Home / Romansa / SKANDAL PEWARIS CULUN / Bab 7. Kebimbangan Yang Semakin Nyata

Share

Bab 7. Kebimbangan Yang Semakin Nyata

last update Last Updated: 2025-08-19 16:29:31

Di antara riuhnya obrolan para karyawan di jam makan siang, Misha nampak gelisah. Padahal saat itu dia sedang tidak makan sendirian melainkan bersama beberapa rekan kerja dan Joshua yang duduk di depannya sembari mengoceh panjang lebar entah menceritakan apa.

Misha berusaha menikmati makanannya, namun fokusnya berada di tempat lain. Pada pria yang juga sedang menikmati makan siangnya duduk beberapa meja darinya sembari di ganggu oleh rekan kerjanya.

“Kamu tahu, Misha. Aku harap kita akan dapat bonus dari proyek…”

Misha mengangguk-anggukan kepalanya, seakan merespon ucapan Joshua agar pria itu tidak curiga kalau dia sejak awal mencuri-curi pandang ke arah Zayden. 
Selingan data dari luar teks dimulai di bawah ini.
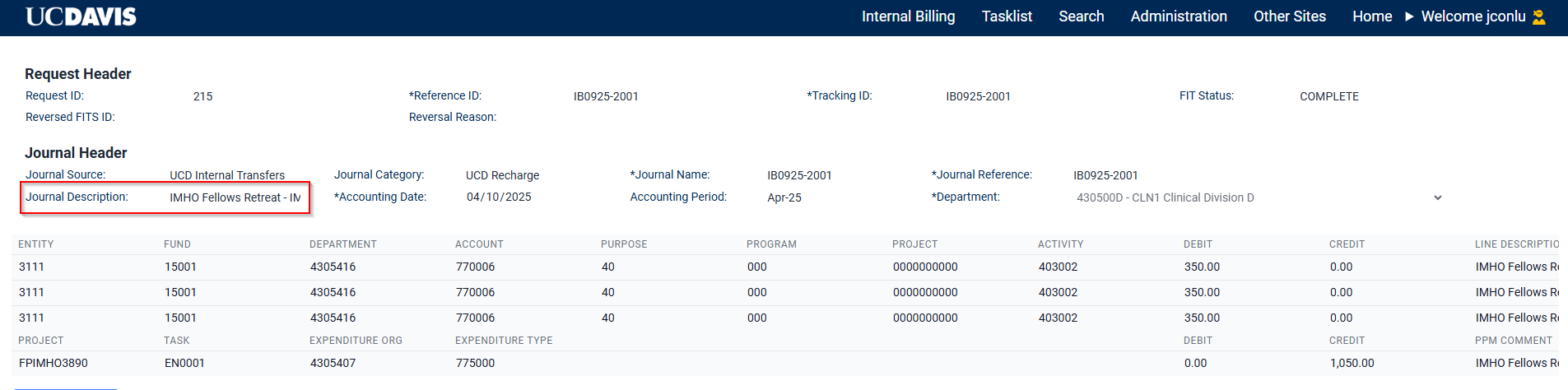Open the Tasklist menu
The image size is (1568, 390).
pyautogui.click(x=1007, y=16)
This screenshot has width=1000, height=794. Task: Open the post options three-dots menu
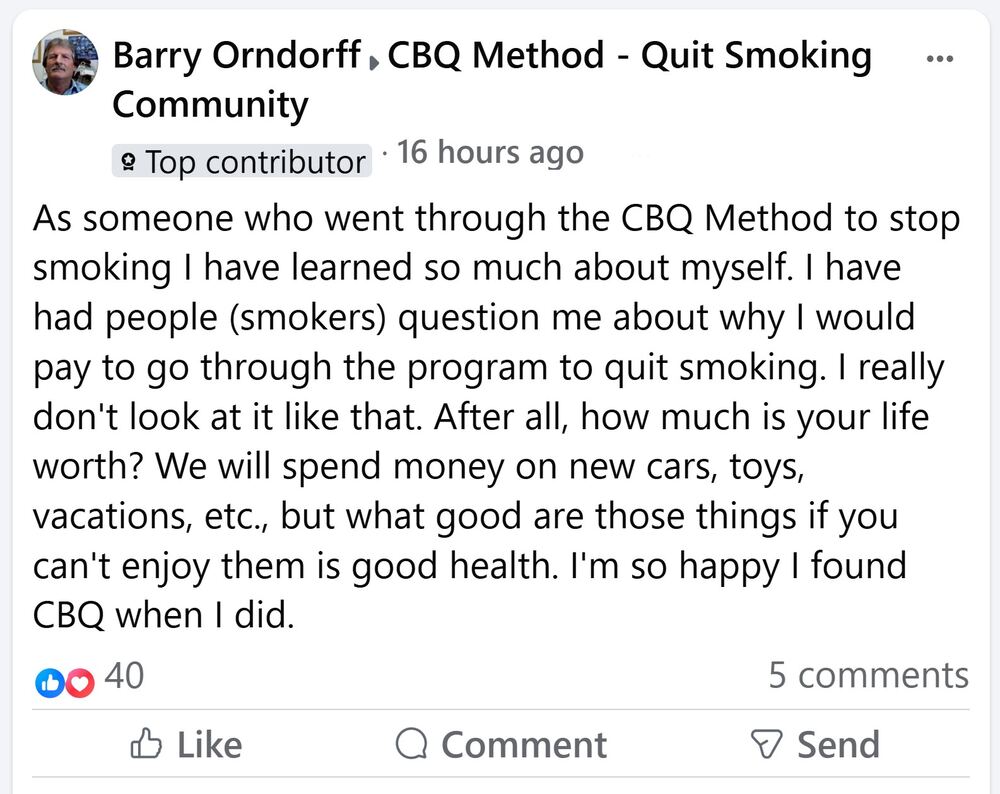(x=941, y=59)
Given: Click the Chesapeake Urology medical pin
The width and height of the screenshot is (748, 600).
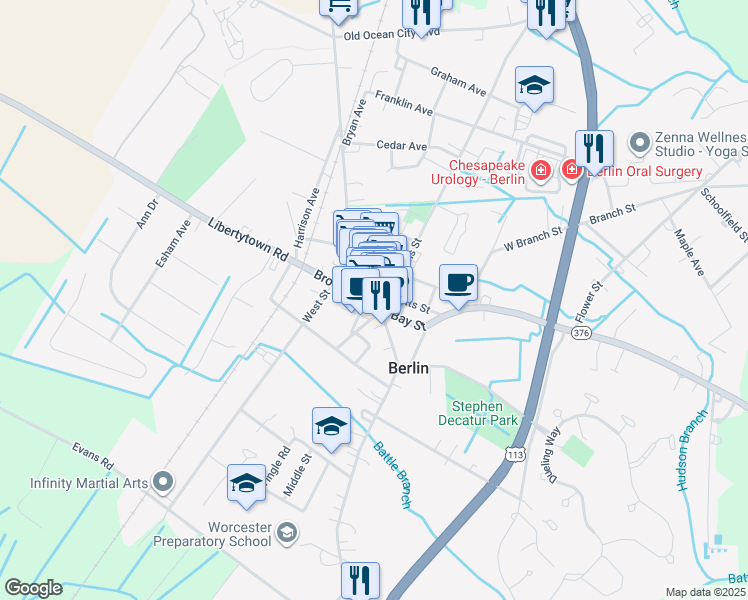Looking at the screenshot, I should click(540, 170).
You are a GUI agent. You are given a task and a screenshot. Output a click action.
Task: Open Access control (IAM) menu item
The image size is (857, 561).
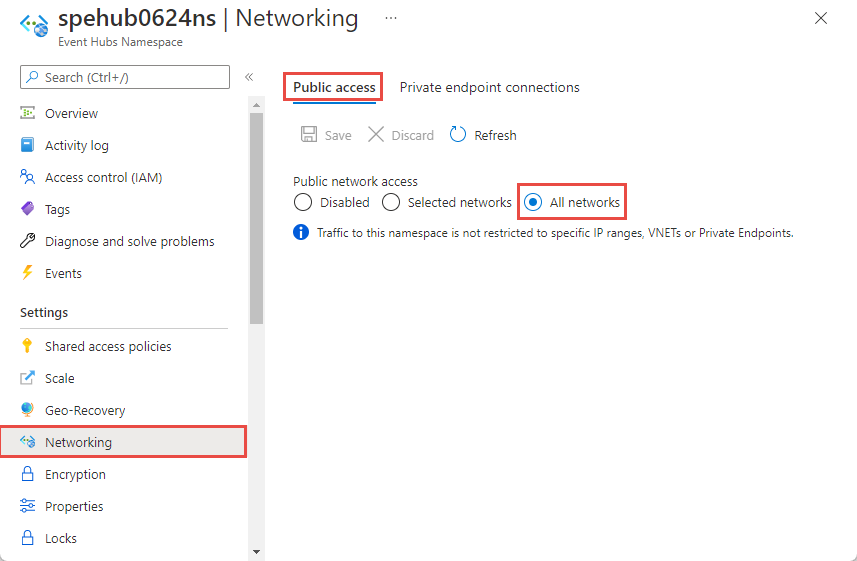coord(103,177)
Berusaha dibuat senatural mungkin agar tidak ada yang menyadari kemana perhatiannya berada. 

Kunyahan demi kunyahan yang ditelannya, tidak begitu terasa oleh Misha. Hatinya merasa tidak tenang. Batinnya kembali bergejolak, seperti malam itu. Saat Zayden diganggu oleh rekan kerjanya yang lain.

Namun di sisi lain, Misha masih merasa kesal dengan sikap Zayden yang memintanya untuk melupakan malam panas mereka. 

Kedua hal yang bertentangan itu membuat Misha penuh kebimbangan.

“Bisa-bisanya Zayden memintaku untuk melupakan semuanya? Memangnya dia siapa? Yang seorang atasan itu aku!” Gerutu Misha dalam hati, mengunyah makanannya setengah hati. Padahal makanan hari ini adalah menu favoritnya.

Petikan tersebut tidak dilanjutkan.